Après un voyage à New York, Ed Motta s’immerge dans la musique populaire de son pays à la recherche de ses racines. Côtoyant la scène jazz américaine, dont une collaboration avec Roy Ayers, il en ressort alors transformé et compose l’album Dwitza qui le propulse sur le devant de la scène mondiale. Loin de ses débuts hésitant entre soul et funk avec le collectif Conexao Japeri, Ed Motta a enfin trouvé sa voix et sa voie.

Aujourd’hui alors que sort son neuvième album Poptical, sa musique se rapproche de la pop et du jazz pour jouir de ses échanges chaleureux. Hédoniste, s’adonnant aux plaisirs de la vie et surtout de la bonne bouffe, Ed Motta ne nous a jamais paru aussi serein dans ses compositions qui reflètent bien son désir de vivre pleinement ses jours.

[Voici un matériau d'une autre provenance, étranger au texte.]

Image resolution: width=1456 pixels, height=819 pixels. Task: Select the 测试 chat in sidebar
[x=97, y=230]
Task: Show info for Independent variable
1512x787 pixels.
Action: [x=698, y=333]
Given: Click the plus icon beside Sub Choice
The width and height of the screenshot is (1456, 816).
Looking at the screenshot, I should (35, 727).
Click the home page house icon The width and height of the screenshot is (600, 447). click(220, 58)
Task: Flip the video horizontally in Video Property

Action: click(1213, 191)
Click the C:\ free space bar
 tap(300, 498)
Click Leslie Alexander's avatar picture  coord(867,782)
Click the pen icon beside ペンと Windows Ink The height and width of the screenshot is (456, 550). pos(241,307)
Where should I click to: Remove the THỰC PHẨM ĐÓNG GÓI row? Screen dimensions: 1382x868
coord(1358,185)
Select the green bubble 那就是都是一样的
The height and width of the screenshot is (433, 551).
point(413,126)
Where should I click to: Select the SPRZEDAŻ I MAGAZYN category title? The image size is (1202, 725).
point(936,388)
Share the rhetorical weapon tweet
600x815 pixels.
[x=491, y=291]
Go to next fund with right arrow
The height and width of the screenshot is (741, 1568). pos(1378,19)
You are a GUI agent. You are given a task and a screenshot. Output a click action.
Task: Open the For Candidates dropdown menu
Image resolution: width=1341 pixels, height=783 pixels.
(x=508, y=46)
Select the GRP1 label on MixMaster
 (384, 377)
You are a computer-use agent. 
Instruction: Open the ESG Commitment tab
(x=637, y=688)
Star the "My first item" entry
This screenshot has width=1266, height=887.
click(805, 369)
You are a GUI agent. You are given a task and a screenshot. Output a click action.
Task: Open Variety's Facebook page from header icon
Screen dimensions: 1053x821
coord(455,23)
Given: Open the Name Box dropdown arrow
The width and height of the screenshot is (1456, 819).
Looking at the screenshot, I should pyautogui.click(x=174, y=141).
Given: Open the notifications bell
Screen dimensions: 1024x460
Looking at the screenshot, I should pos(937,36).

Joueur, Ed Motta se plait à faire danser les rythmes dans ses compositions, passant d’un titre soul « Que bom voltar » à un tempo lascif sur « The Rose that came to bloom » où seuls un piano acoustique et la voix basse du brésilien s’accouplent. Sur des paroles de Jean-Paul Bluey Maunick (l’un des initiateurs de la scène acid jazz londonienne), à qui Poptical est dédié, cette chanson reflète au mieux l’atmosphère féline de l’album.

Entre rythme synthétique, où on croise le dub de Lee Scratch Perry sur « Coincidência » et un jazz funk avec une basse soutenue « Fox Do Detetive », Ed Motta nous rappelle par moment les compositions d’un autre fureteur brésilien Lenine avec qui il partage ce sens du groove et de la mélodie. La jonction entre passé et présent se réalise à merveille sur « Pra Se Lembrar » (sur un texte de Jair Oliveira) en un habile syncrétisme où les bases les plus traditionnelles de la MPB s’enfoncent dans les limbes de la musique électronique.

Avec Poptical Ed Motta nous livre sa vison de la musique brésilienne n’hésitant pas à mêler les styles et générations. De cette rencontre entre les genres naît un album riche en timbres, harmonies, et références à tout un pan d’une société qui se distingue par son attachement à sa culture chère à Gilberto Gil et Caetano Veloso.